Before the vote, he addressed the council.
“What the CVB has done specifically … is to offer office space, utilities, supplies, and even some program expenses and promotions to ensure the viability of its wonderful programs like the farmers’ market, a Taste of Downtown and even the tree-lighting ceremony at Lincoln Douglas Square.”
It is estimated the assistance the CVB is offering will equal approximately $11,000 in in-kind services, basically ensuring those services, in addition to the $7,000 from the city, will put AMS in roughly the same position as before the budget cuts.
“This was as good an outcome as we could have hoped for in this economic climate,” McGibany said. “I am so thankful to the council for listening to the community and realizing how important we are.”
Before the meeting, McGibany could be found in front of City Hall, holding signs with other supporters that read, “Save Main Street.” Those signs also were being displayed inside council chambers during the meeting, as many people spoke out regarding the importance of the organization.
The proposed cut in AMS funding resulted from the city’s $1.8 million deficit. Alton is required to have its budget balanced by June 30, according to state statute. It can then be amended as late as Sept. 30.
“The biggest problems we are facing right now are the LGDF’s projected cuts and a $1.1 million rise in our pension fund this year,” Alton Mayor Brant Walker said. “This is a combination of not funding our pension for decades and what the governor is projecting to cut.”
The Local Government Distributive Fund (LGDF) consists of money distributed by the government from state income taxes collected. The amount each municipality receives is based on population and is sent monthly. Gov. Bruce Rauner is proposing a 50 percent cut in those funds coming into Alton as part of an aggressive effort to deal with the state’s budget crisis. Walker has said previously a cut of that magnitude could be devastating for the city.

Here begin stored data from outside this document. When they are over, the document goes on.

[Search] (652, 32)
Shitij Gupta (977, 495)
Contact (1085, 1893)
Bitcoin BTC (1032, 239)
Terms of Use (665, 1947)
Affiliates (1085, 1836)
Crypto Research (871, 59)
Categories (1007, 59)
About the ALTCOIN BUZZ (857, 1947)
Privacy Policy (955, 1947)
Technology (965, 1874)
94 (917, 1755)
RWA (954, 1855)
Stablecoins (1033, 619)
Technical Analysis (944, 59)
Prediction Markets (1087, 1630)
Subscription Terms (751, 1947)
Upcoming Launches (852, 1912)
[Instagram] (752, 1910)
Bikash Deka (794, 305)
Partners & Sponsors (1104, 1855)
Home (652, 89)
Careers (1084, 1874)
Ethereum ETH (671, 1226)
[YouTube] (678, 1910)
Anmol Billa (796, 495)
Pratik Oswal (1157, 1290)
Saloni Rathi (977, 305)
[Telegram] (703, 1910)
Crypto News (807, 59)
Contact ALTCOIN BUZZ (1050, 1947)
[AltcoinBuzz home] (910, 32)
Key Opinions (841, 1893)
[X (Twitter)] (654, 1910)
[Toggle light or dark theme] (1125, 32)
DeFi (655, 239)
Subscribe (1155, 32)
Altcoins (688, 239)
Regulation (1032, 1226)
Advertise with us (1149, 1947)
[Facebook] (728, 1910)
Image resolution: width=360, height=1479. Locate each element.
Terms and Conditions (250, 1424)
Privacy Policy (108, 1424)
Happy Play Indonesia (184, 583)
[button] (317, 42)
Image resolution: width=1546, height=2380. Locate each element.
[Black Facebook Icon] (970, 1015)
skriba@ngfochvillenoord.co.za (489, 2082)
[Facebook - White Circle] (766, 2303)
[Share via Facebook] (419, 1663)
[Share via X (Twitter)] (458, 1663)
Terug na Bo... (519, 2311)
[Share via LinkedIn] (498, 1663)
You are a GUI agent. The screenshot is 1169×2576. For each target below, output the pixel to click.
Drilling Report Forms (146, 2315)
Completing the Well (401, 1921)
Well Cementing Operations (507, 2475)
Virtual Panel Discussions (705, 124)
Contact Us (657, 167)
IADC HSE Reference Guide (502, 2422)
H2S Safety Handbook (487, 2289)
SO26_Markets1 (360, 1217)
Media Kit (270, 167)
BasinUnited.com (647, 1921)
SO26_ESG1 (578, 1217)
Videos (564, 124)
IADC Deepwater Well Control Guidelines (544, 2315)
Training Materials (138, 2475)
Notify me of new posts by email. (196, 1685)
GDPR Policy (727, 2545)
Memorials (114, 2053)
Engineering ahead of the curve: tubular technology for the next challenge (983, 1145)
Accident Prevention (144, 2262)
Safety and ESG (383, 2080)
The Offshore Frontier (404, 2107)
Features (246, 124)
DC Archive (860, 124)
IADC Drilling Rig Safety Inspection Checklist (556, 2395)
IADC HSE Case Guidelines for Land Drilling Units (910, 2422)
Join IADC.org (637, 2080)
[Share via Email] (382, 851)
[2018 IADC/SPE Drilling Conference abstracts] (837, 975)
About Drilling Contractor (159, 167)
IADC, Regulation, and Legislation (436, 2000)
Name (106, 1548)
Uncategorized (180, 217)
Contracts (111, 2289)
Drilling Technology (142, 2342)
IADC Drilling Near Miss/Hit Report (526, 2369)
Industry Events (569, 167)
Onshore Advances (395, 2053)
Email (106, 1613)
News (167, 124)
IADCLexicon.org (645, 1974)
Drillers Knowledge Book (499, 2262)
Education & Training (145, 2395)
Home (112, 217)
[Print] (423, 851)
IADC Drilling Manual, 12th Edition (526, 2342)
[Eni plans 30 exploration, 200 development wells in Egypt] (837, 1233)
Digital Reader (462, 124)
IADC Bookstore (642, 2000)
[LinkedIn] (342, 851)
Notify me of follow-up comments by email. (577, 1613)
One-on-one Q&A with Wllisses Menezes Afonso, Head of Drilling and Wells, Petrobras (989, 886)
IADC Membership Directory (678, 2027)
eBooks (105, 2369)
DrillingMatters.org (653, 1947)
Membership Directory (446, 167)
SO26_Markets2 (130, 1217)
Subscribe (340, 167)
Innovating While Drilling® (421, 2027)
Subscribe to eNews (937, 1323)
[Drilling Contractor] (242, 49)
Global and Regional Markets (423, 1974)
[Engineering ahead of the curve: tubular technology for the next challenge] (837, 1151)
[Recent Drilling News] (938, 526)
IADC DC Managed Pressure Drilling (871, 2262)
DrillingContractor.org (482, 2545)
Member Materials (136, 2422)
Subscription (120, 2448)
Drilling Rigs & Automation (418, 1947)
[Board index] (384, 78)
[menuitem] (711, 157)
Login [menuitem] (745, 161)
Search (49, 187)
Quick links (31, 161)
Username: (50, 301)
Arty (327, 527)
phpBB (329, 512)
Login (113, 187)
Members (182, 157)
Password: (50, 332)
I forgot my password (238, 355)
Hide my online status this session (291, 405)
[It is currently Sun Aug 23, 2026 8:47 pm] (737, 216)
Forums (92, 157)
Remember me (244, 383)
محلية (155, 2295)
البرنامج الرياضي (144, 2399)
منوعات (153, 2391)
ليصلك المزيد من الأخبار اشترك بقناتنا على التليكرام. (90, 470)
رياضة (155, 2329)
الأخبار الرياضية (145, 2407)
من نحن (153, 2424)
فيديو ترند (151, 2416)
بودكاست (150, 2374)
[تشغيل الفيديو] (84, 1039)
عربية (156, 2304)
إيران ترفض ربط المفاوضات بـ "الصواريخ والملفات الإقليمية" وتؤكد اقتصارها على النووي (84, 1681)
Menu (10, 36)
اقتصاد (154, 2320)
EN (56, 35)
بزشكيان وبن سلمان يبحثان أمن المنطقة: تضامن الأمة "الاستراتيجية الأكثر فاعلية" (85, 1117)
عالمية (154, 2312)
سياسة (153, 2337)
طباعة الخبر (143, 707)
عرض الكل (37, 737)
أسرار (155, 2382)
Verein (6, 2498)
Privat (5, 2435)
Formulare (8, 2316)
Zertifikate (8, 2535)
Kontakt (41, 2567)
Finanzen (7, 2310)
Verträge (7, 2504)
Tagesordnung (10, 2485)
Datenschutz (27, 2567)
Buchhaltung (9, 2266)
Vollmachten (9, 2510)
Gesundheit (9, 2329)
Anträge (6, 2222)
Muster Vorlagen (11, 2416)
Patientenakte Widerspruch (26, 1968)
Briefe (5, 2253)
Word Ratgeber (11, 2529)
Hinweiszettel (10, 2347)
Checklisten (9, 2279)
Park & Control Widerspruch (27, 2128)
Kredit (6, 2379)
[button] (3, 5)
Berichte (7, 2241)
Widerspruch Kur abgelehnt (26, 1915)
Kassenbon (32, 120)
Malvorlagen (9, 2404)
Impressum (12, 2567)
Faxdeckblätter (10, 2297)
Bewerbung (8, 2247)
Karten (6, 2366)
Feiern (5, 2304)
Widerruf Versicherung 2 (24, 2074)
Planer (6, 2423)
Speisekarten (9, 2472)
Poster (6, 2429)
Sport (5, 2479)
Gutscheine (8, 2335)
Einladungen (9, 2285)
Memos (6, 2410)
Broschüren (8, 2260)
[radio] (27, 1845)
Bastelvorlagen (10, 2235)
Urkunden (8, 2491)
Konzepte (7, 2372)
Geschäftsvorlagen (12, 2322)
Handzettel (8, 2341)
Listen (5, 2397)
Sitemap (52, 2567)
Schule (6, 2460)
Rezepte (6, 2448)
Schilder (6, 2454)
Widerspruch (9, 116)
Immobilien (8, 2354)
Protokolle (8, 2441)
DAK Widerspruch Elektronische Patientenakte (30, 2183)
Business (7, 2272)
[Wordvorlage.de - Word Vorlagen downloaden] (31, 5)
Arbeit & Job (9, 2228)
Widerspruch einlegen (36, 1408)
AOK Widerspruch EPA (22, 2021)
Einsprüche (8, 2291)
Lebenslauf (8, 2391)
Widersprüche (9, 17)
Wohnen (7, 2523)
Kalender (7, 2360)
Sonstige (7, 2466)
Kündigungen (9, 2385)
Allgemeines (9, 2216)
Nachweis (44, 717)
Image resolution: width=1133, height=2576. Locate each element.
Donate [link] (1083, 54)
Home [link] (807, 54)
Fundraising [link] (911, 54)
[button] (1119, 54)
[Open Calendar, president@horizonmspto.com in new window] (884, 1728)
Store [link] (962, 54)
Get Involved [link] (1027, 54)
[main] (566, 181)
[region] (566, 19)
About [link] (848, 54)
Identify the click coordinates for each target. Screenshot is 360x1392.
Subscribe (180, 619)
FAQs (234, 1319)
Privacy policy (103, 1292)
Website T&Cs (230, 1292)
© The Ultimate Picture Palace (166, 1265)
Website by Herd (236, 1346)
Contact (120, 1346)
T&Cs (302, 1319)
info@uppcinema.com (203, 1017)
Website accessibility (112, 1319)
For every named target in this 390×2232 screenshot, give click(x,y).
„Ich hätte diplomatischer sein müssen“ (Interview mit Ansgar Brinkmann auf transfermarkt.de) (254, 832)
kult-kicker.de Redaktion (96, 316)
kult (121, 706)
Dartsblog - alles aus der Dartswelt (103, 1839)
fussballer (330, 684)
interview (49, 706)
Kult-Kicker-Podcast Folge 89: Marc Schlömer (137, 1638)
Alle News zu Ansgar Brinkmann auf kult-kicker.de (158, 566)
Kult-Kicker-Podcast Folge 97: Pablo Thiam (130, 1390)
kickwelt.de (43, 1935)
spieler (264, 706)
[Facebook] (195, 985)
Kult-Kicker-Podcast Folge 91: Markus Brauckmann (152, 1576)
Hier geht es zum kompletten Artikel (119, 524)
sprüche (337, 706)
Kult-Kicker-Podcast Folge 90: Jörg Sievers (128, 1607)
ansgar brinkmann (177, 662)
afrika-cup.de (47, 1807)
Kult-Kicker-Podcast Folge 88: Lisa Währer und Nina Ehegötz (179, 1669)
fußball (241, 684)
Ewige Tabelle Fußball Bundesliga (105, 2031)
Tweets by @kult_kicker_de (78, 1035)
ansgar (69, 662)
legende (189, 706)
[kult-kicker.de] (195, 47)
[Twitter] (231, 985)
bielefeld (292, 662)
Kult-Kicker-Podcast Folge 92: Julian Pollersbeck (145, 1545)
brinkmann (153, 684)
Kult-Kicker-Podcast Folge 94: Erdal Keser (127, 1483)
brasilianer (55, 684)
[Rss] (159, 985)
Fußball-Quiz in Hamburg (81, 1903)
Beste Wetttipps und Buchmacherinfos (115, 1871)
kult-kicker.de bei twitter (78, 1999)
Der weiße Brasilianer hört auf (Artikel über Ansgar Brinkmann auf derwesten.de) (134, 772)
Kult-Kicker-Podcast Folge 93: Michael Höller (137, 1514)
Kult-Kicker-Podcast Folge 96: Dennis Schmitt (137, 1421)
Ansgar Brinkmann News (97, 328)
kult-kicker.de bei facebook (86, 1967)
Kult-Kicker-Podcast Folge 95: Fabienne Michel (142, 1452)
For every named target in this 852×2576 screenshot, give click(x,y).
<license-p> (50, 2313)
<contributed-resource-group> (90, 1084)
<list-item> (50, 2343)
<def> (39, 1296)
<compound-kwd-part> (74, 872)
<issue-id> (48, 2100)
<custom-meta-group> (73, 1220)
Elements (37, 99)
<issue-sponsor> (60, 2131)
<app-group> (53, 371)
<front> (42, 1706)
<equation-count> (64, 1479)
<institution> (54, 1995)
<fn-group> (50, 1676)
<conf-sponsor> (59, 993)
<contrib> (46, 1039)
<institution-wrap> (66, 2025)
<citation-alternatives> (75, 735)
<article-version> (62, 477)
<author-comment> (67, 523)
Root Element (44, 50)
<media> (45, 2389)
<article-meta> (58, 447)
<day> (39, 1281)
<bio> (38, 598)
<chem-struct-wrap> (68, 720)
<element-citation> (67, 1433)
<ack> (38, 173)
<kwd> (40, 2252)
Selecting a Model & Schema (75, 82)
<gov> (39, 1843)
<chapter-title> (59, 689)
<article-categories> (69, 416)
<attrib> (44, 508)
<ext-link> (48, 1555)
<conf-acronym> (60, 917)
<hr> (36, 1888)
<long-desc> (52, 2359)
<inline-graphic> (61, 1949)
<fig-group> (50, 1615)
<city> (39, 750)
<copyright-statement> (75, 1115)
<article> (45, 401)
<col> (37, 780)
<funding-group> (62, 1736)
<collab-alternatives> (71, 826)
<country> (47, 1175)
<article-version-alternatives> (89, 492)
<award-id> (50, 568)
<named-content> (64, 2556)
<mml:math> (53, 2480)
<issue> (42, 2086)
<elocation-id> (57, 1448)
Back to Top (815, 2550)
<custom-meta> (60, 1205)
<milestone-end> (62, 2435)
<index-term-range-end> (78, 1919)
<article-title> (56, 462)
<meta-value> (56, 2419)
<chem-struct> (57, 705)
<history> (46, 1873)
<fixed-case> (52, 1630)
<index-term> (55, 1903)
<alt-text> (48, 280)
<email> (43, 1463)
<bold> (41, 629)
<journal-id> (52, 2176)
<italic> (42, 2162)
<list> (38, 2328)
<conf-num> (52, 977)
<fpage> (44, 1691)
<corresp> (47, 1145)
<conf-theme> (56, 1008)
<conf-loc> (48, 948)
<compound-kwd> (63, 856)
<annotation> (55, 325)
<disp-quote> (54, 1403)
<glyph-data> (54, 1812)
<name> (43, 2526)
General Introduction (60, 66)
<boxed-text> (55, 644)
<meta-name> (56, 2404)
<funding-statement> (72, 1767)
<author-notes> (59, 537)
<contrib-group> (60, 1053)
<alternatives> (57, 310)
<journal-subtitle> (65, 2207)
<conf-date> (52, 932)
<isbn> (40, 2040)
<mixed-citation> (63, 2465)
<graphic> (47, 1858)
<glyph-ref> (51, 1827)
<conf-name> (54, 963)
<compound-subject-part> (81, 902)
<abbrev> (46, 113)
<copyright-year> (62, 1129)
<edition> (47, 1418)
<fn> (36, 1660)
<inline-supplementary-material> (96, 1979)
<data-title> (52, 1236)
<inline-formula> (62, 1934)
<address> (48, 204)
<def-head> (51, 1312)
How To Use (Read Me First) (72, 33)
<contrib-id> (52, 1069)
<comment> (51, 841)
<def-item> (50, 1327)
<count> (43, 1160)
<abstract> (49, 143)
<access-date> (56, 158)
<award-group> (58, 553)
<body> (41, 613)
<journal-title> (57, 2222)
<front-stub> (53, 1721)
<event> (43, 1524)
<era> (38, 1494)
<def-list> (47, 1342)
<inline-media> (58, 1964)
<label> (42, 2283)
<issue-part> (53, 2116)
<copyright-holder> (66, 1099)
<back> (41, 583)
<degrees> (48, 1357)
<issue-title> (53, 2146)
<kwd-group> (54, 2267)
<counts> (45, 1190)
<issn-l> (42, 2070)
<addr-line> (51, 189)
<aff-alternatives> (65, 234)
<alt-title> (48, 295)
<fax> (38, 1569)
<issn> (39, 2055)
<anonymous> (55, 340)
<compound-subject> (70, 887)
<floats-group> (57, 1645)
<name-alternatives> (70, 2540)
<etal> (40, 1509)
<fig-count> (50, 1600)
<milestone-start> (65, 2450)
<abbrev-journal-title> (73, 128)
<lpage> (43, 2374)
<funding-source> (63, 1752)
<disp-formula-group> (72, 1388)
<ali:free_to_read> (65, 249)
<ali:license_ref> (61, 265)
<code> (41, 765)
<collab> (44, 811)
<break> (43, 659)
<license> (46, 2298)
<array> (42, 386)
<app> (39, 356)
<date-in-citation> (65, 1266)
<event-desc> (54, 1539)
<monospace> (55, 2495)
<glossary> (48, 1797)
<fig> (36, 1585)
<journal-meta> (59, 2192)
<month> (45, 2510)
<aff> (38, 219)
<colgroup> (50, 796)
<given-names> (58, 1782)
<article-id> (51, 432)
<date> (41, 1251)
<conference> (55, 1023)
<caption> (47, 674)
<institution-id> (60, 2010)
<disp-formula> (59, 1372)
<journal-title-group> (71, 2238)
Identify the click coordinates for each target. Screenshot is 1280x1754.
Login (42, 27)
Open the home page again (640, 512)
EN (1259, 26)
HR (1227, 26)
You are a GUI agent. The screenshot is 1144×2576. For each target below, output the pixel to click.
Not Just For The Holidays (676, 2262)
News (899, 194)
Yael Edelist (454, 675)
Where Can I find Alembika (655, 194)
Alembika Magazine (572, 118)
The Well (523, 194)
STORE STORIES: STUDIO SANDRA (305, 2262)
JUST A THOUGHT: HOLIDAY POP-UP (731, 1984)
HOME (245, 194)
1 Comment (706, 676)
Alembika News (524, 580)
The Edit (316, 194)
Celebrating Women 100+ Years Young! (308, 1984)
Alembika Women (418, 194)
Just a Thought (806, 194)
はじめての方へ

“I fully and completely support the efforts of Alton Main Street,” Walker said in a letter to the editor before the vote. “I firmly believe that it is an integral part of our community and I want nothing more than to see it thrive. Because of that belief, I have worked extremely hard to ensure that it will survive regardless of the difficult budget decisions the city has to make in the coming days.”
Following the vote, Walker expressed his relief the city was able to work out a solution to save the organization.
“The partnership of Alton Main Street will survive,” he said. “That was our goal from the beginning.”
Under the direction of McGibany, AMS has worked to invigorate and revitalize the downtown area, organize cultural events (many at no cost) and initiate and assist in saving and renovating historic buildings in the area.
In 1995, the organization began receiving $25,000 annually from the city. By 2006, it was down to $15,000 and McGibany negotiated an increase of $3,000. She questioned why the city was looking at eliminating her entire budget rather than cuts to other programs that she says could take the hit and survive.
To retain a Main Street designation, a group must employ a full-time director if the population is over 5,000. With this new proposal, it looks as if that will continue.
McGibany says while she understands the need for public safety, she does not want anyone to get the impression that AMS and the work it does for the city is “non-essential.”
“The community clearly demonstrated that Alton Main Street is definitely essential,” she said. “We have been talking for a while that Alton needs a self-esteem boost. This is about building community and building pride, and that is directly behind the work that we do.
“We are a fundamental need.”
In a previous letter to the editor, McGibany said, “While AMS is best known for our outstanding special events such as the Farmers’ and Artisans’ Market, which are very valuable to Alton’s economy, we also coordinate thousands of volunteer hours — providing services that ease the burden of city government while instilling pride in our hometown.”
The Alton Main Street Board of Directors will meet Wednesday, July 1, to discuss its options and determine the best avenue for the organization to take from this point forward. It currently operates on an $80,000 annual budget.